It Must Be Your Love (The Sullivans #11)(45)



“I’ll never know how to love you the right way if I don’t also know how to be your friend, Mia.” His dark eyes were intense as he asked, “If an orgasm will get me there, you know I’d die to give you one right now. Tell me, will making you come make us better friends?”

She swallowed hard. Every time she tried to take things to a lighter place, he made sure she knew just how serious he was about wanting to be with her.

“No,” she had to be honest and tell him, “it won’t.”

“I didn’t think so,” he said softly, and then, “Do you know what will?”

It was a good question, one she hadn’t really ever thought about. But even if she did, she wasn’t sure that her brain was where the answers about friendship were going to come from. Not when her heart had always been in charge of whom she trusted, whom she loved.

So though she’d promised herself that she wouldn’t let her heart lead her down the wrong road with Ford again, she simply couldn’t fight the powerful urge to take his hand and pull him down on the blanket with her to stare up at the blue sky.

The two of them were silent for a long while, their hands linked together, as they watched the puffy white clouds slowly change shape above them. Birds flew back and forth between Douglas fir trees.

Finally, she said, “I think this might be a start.”

And when he turned to smile at her and the last pieces of ice around her heart melted away, she knew that it really was.

Chapter Nineteen

Tuesday quickly shaped up to be one of those crazy days where Mia was on the run from house to house with so little time to spare between showings that she got neither breakfast nor lunch. Not even, she thought with a whimper of longing for her espresso machine in the office’s break room, a cup of decent coffee to jump-start her motor.

A motor that was both roaring to life whenever she thought of Ford and then sputtering as she forcefully reminded herself not to repeat her mistakes by falling so fast and hard for him again. They hadn’t done more than kiss a little on the blanket in his yard, but even that had been so overwhelming to her senses that she’d ended up accepting a client’s last minute request to do an impromptu showing just to have some space away from Ford to think.

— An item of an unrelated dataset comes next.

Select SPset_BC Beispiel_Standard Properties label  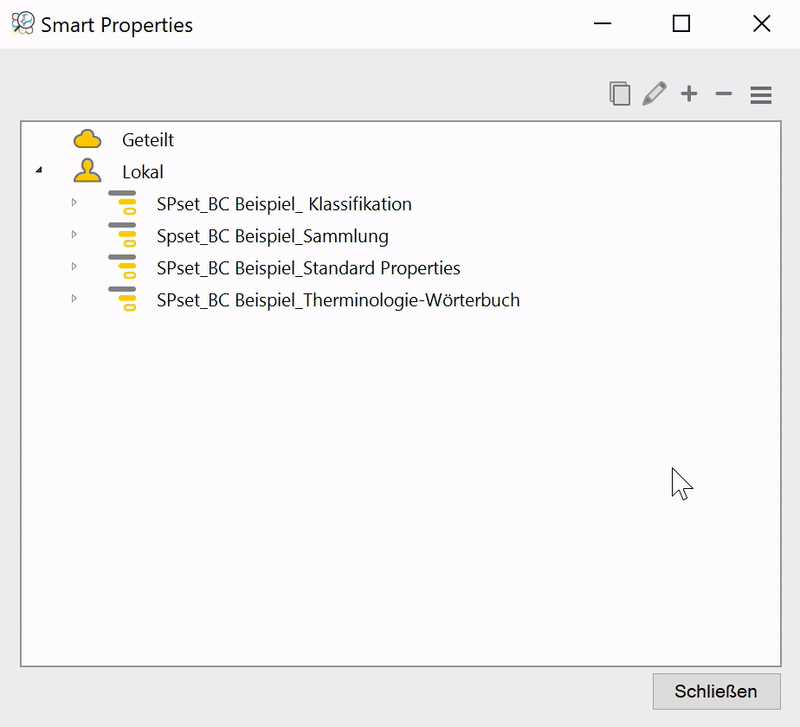pos(308,268)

She’d tried to be rational about everything he’d done, everything he’d said since he’d reappeared in her life on Friday morning, but rational thinking had never been her forte where Ford was concerned. Plus, it was one thing when he was coming at her with straight-ahead seduction in mind. Honestly, though she wanted him like crazy, she could have discounted that.

But knowing he wanted them to be friends first?

Way to cut right through to my heart, rock star.

Still, while he’d been on her mind nearly every second since they’d parted the day before, she wasn’t at all prepared to walk through the front door of Sullivan Realty and find him sitting in the lobby, his long legs kicked out in front of him as he chatted easily with her receptionist.

“There you are.” He slowly unfurled his gorgeous body from the chair and gave her a look full of so much heat that she was pretty sure her hair was in danger of catching fire. “Got a minute?”

She didn’t know whether to laugh or yell at him for surprising her like this. Why hadn’t he called her to say he needed to meet? Not only had she just sold him a really expensive house, but they were—

She sighed. That was just what they were trying to figure out, wasn’t it? Were they ex-lovers? Budding friends?

Or more?

“Of course. Go on into my office. I’ll be there in just a second and we can talk about what you need.”

He studied her for a minute. “How about I make you a cup of coffee on my way there?”

She nearly groaned in anticipation of the caffeine-induced relief. “Please. The machine is in the break room. Orlando can show you the way.”

As soon as he disappeared into the main part of the office as if he owned the place, Betsy said, “I’m sorry, I wanted to send you a text to let you know he was here. But he insisted we wait until you were done with your showings. I think—” Her receptionist abruptly cut herself off as though she didn’t want to speak out of turn.

“I’d very much like to know what you think,” Mia told the woman she liked a great deal and trusted to deal with all incoming calls and potential clients.

“I think there wasn’t anywhere else he wanted to go. Because despite a few random walk-ins asking for his autograph when they realized who he was, I got the sense that he felt comfortable here.”

“How long has he been waiting?”

“About an hour.”

“Ford was sitting here for an hour?”

“Honestly, the time flew by. We got to talking about my kids and grandkids, and he was full of questions about local schools and Little League teams and gymnastics classes. Does he have children?”

“No,” Mia said, but as she thought about what he’d said to her when they were walking through the house he’d just bought, she added, “Not yet.”

Through the mostly glass walls of her office, she could see Ford laughing with one of her extremely star-struck employees. Orlando was doing a much better job of holding it together today, but everyone else was practically trembling with excitement. Clearly, Ford was not good for her employees’ productivity. But maybe that was okay, because his presence clearly made them all so happy.